BEGIN Extract provided

Suspect comfort:
Sometimes for amusement I write fiction.  Nobody thinks I’m much good at it, but I enjoy the process, laborious though it is.  So last night I saw a Time-Life Book Mysteries of the Universe, and I thought there might be some plot material in it. 

Let me be clear.  I am no skeptic when it comes to things spooky; I am a convinced non-believer.  I have evidence nobody else has.  It’s my work, most of which appears on this site.  The issue of kinship and fertility is of such momentous importance and such enormous emotional charge that if there were any effective supernatural or extra-terrestrial mechanism in the world it could hardly be indifferent.  It would take no effort for such a thing either to stop me or help me.  Neither has happened.  Sometimes material has come to hand that has been most helpful, but everything I see is also seen by vast numbers of others without evident impact; it wasn’t directed at me.

Still, writing fiction is just for fun so I read it.  I would not discourage you from doing so.  It’s a diverting enough read.  At first I was about to toss it aside.  The cases always began with something with a potentially spooky explanation only for that to be debunked.  It seemed to me that the whole point was to say, “There’s nothing out there that we don’t understand.”  Ah, but if this is true, why do I regularly read scientific reports that this mystery or that has at least been explained away?  They never seem to say, “And this was the last mystery.”

But I continued and indeed as the pages turn the writer(s?) become a bit more relaxed and start to have more fun with it.  Initially it seemed to be part of a general pattern of reassurance, which when it proves false is far from reassuring.

END Extract provided

Apply what you read:
1. Answer these questions on the Suspect comfort post:
(a) What does the writer sometimes do for amusement?
(b) What book did the writer see last night?
(c) How did the cases in that book always begin?
2. Duplicate the passage of the Suspect comfort post starting with "But I continued" and going on through "far from reassuring.".
The rows that come after this post are unrelated material.

BEGIN Listed records

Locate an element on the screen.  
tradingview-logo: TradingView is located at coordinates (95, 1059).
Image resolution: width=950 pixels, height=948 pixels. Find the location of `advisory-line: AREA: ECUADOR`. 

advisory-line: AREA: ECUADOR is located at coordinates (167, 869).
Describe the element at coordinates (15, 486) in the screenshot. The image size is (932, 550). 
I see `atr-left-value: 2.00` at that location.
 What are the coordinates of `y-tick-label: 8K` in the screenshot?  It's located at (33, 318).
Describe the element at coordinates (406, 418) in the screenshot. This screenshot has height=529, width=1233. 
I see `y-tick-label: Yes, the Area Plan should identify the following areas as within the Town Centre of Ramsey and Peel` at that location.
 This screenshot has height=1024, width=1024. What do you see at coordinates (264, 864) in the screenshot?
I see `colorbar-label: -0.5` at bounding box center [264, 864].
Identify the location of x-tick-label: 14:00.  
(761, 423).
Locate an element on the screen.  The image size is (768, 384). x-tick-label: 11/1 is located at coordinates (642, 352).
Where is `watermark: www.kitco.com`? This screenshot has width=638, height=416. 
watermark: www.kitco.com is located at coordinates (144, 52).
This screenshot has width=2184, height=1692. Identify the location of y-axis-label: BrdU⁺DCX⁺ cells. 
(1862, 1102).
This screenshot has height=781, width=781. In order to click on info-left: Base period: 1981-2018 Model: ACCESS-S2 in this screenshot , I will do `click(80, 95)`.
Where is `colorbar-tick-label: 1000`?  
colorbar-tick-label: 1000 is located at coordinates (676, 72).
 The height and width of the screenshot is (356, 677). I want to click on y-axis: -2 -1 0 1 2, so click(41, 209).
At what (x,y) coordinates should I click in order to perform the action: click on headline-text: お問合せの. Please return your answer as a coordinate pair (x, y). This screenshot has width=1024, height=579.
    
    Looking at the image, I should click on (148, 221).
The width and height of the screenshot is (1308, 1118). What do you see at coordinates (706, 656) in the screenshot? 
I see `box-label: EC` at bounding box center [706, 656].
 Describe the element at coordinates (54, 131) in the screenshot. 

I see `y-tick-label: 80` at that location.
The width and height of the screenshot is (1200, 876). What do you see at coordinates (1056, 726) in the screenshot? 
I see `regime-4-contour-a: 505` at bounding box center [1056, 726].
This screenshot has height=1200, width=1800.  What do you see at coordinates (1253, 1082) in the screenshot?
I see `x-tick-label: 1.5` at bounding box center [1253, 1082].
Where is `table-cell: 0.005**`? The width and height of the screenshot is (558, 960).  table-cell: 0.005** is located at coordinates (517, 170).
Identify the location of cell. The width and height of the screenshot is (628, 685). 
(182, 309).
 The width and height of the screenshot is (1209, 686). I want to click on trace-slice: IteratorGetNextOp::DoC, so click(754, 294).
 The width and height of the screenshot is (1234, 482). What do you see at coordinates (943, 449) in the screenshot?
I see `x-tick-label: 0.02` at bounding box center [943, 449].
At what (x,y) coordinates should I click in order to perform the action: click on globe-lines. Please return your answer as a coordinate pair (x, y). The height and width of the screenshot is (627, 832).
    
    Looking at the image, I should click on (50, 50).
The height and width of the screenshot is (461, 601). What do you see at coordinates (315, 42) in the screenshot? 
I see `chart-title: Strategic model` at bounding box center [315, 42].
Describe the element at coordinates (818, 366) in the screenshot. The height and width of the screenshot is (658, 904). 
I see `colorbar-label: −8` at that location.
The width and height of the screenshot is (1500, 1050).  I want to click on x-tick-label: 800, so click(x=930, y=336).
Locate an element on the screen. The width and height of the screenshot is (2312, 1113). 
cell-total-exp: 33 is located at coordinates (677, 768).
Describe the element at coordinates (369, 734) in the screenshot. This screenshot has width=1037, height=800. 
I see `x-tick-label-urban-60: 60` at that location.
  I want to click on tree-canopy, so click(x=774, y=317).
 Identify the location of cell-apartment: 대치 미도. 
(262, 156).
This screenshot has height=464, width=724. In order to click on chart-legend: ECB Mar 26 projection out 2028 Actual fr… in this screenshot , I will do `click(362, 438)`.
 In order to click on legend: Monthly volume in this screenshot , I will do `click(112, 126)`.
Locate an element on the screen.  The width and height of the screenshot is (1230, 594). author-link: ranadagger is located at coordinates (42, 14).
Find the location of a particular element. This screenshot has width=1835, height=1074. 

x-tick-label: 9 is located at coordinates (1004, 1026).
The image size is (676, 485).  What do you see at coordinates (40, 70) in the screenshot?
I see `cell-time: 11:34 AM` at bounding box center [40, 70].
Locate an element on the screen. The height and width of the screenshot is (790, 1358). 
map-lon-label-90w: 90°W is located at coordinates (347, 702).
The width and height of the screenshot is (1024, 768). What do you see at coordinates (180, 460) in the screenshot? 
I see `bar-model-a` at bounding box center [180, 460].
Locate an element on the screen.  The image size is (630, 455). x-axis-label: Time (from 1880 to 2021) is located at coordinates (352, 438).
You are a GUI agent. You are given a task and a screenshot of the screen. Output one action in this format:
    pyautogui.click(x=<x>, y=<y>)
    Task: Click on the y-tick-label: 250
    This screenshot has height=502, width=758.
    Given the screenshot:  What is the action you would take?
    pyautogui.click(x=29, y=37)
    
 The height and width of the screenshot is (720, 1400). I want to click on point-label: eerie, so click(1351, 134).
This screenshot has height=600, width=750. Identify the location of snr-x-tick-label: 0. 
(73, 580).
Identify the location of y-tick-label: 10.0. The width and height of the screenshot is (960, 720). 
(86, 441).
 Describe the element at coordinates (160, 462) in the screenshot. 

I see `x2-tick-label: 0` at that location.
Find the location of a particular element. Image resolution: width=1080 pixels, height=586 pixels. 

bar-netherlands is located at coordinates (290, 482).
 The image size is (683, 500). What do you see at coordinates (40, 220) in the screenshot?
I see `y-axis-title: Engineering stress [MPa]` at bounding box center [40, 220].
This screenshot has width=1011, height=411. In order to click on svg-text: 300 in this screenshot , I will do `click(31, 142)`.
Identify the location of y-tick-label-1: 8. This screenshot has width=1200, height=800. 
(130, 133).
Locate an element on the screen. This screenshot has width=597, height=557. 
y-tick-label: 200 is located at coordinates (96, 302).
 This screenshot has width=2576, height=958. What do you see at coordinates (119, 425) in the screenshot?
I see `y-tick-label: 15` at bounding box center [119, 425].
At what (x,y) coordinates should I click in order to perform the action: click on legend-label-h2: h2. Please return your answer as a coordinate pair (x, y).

END Listed records

Answer set:
1.
(a) The writer writes fiction.
(b) The writer saw a Time-Life Book, Mysteries of the Universe.
(c) They began with something that had a potentially spooky explanation, and then that explanation was debunked.

2.
But I continued and indeed as the pages turn the writer(s?) become a bit more relaxed and start to have more fun with it.  Initially it seemed to be part of a general pattern of reassurance, which when it proves false is far from reassuring.